Make open data sharing a no-brainer for ethics committees.

Statement of the problem

The ideology of open and reproducible science makes its ways into various fields of science. Neuroimaging is a driving force today behind many fields of brain sciences. Despite possibly terabytes of neuroimaging data collected for research daily, just a small fraction becomes publicly available. Partially it is because management of neuroimaging data requires to confirm to established legal norms, i.e. addressing the aspect of subjects privacy. Those norms are usually established by institutional review boards (IRB, or otherwise called ethics committees), which are in turn “governed” by the federal regulations, such as 45 Code of Federal Regulations Part 46 in US.
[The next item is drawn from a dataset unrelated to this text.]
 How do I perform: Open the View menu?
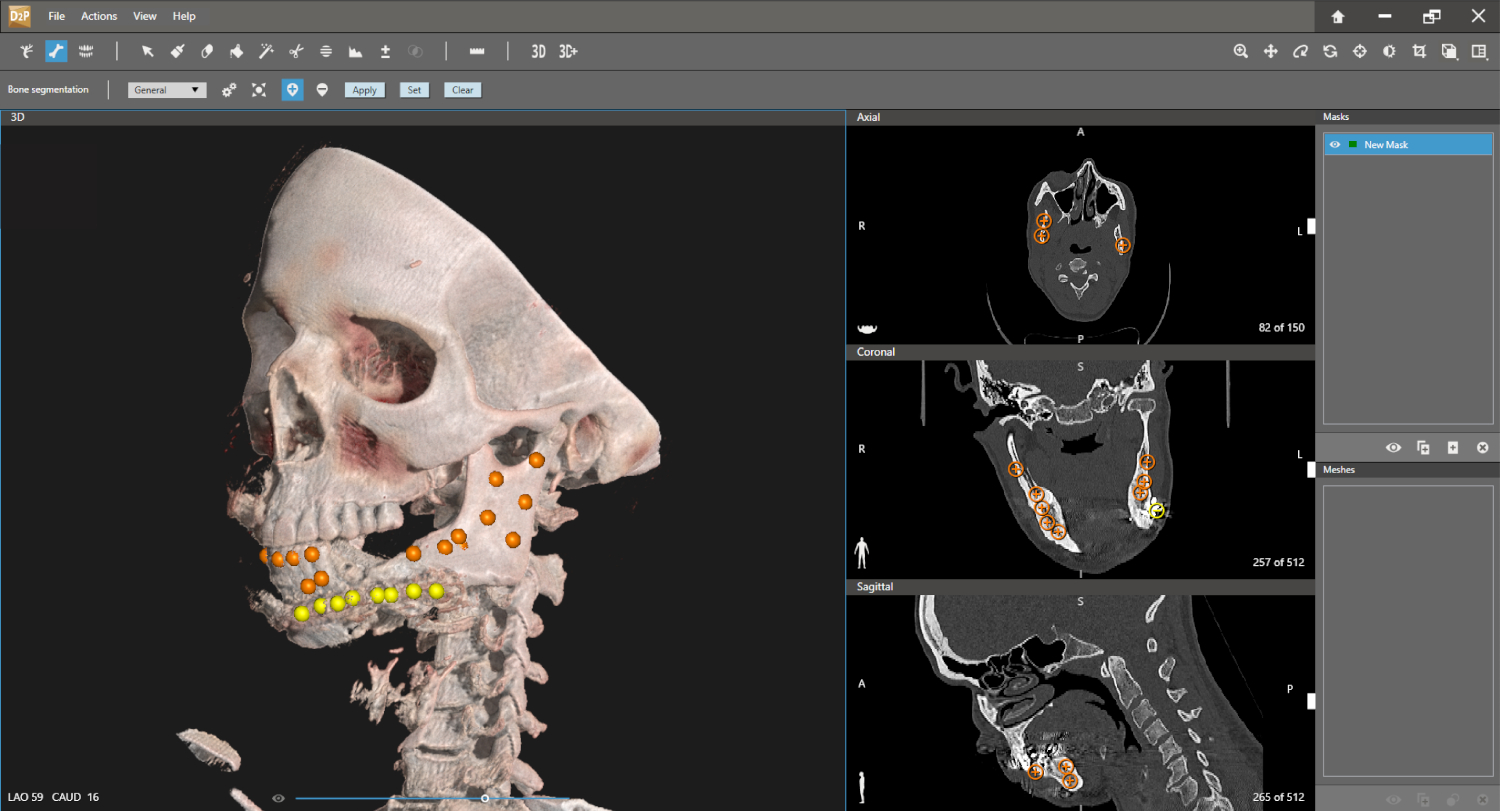click(145, 16)
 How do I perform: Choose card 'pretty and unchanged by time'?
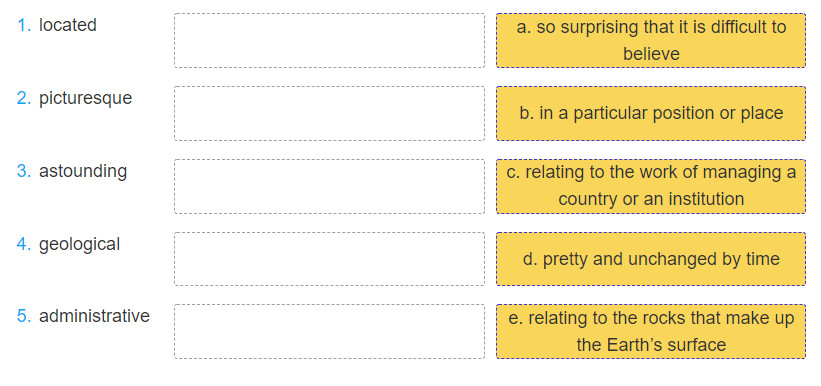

Flexibility in interpretation of original regulations established in the past century, decentralization of those committees, and lack of a “community” influence over them created the problem: for neuroimaging studies there is no commonly accepted version of a Consent form template which would allow for collected imaging data to be shared as openly as possible while providing adequate guarantees for subjects’ privacy. In majority of the cases, used Consent forms simply do not include any provision for public sharing of the data to get a “speedy” IRB approval for a study. Situation is particularly tricky because major granting agencies (e.g. NIH, NSF) nowadays require public data sharing, but do not provide explicit instructions on how.

Overall approach

We would like to facilitate neuroimaging data sharing by providing an “out of the box” solution addressing aforementioned human subjects concerns and consisting of

  • widely acceptable consent form allowing deposition of annonymized data to public data archives
  • collection of tools/pipelines to help annonymisation of neuroimaging data making it ready for sharing


Data must be de-identified before distribution. We will collect information on existing and possibly establishing an ultimate easy to use pipeline to standardize annonimization of neuroimaging data to simplify data sharing.